Staging big sports events is a game for sheikhs and oligarchs, argues Michael Reid

By Michael Reid

“GOOOOL! NEYMAAAAR!” That is the sound that 198m Brazilians will want to hear on the evening of July 13th, when the World Cup final is played in Rio de Janeiro’s Maracanã stadium. They will hope that home advantage and their young star forward, Neymar da Silva Santos Júnior, will help Brazil win the trophy for a record sixth time, though they will fear being pipped by Germany or, worse, arch-rivals Argentina. (The too-clever-by-half money is on Belgium, whose talented team will be overwhelmed by the occasion.)

One of the 79,000 fans in the Maracanã will be inwardly cheering for a second outcome: Dilma Rousseff, Brazil’s president, will hope to get through the tournament without being jeered.
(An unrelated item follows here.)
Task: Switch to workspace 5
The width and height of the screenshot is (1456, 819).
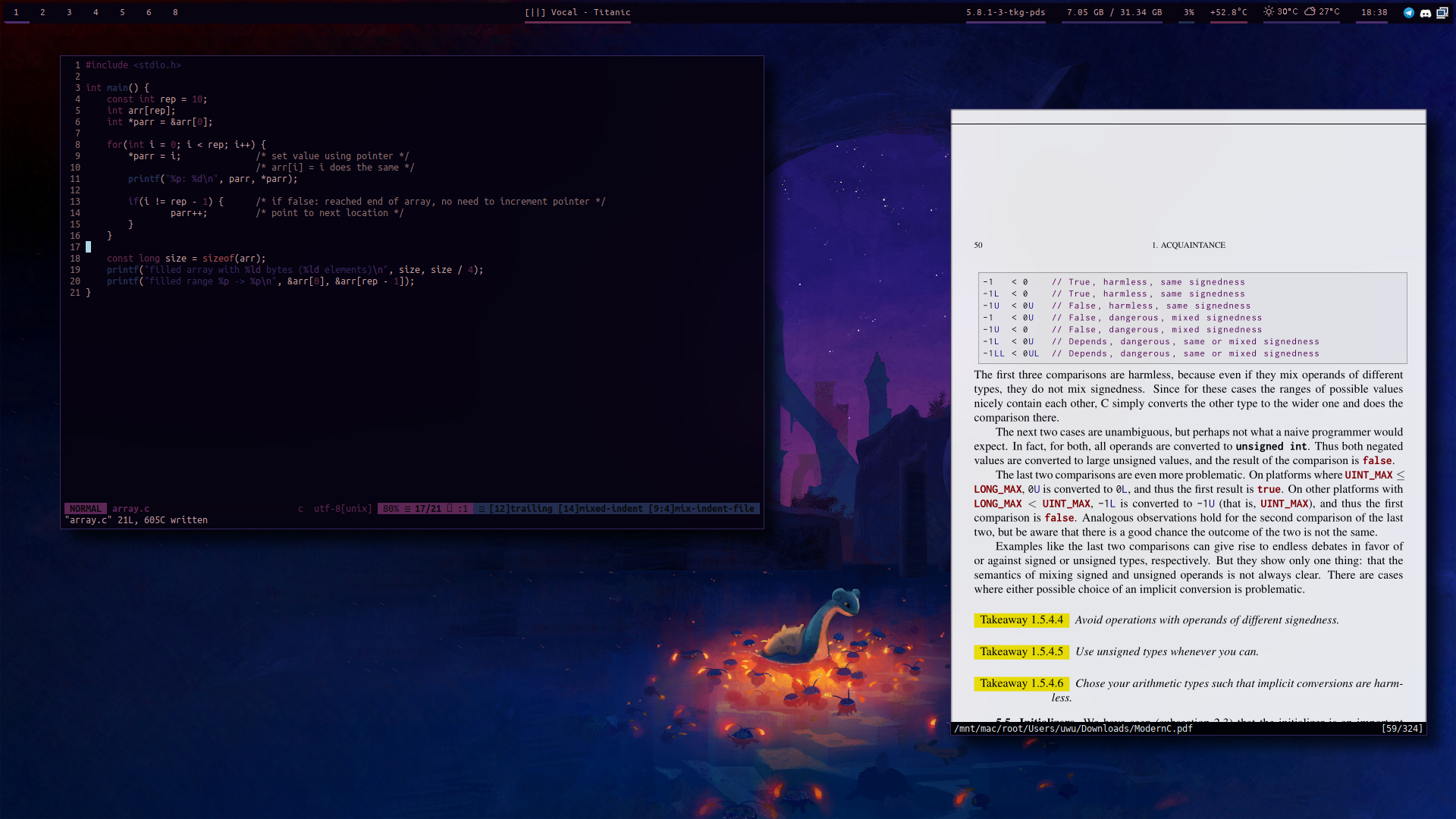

In 2007, when Brazil bid to stage the cup for the first time since 1950 (the year it lost to Uruguay in the final, a national humiliation), the economy was riding a commodity boom. Now it is stagnant and the country’s mood has changed. The $3.2 billion spent on building or refurbishing 12 stadiums, fitted to the expensive standards of FIFA, world football’s discredited governing body, seemed like a provocation. Germany did the job for half the cost in 2006. The Confederations Cup, a warm-up tournament held in June 2013, became a target of the largest mass protests in Brazil in a generation, with demonstrators demanding “FIFA-standard” hospitals, schools and public transport, and anarchists clashing with riot police outside the stadiums.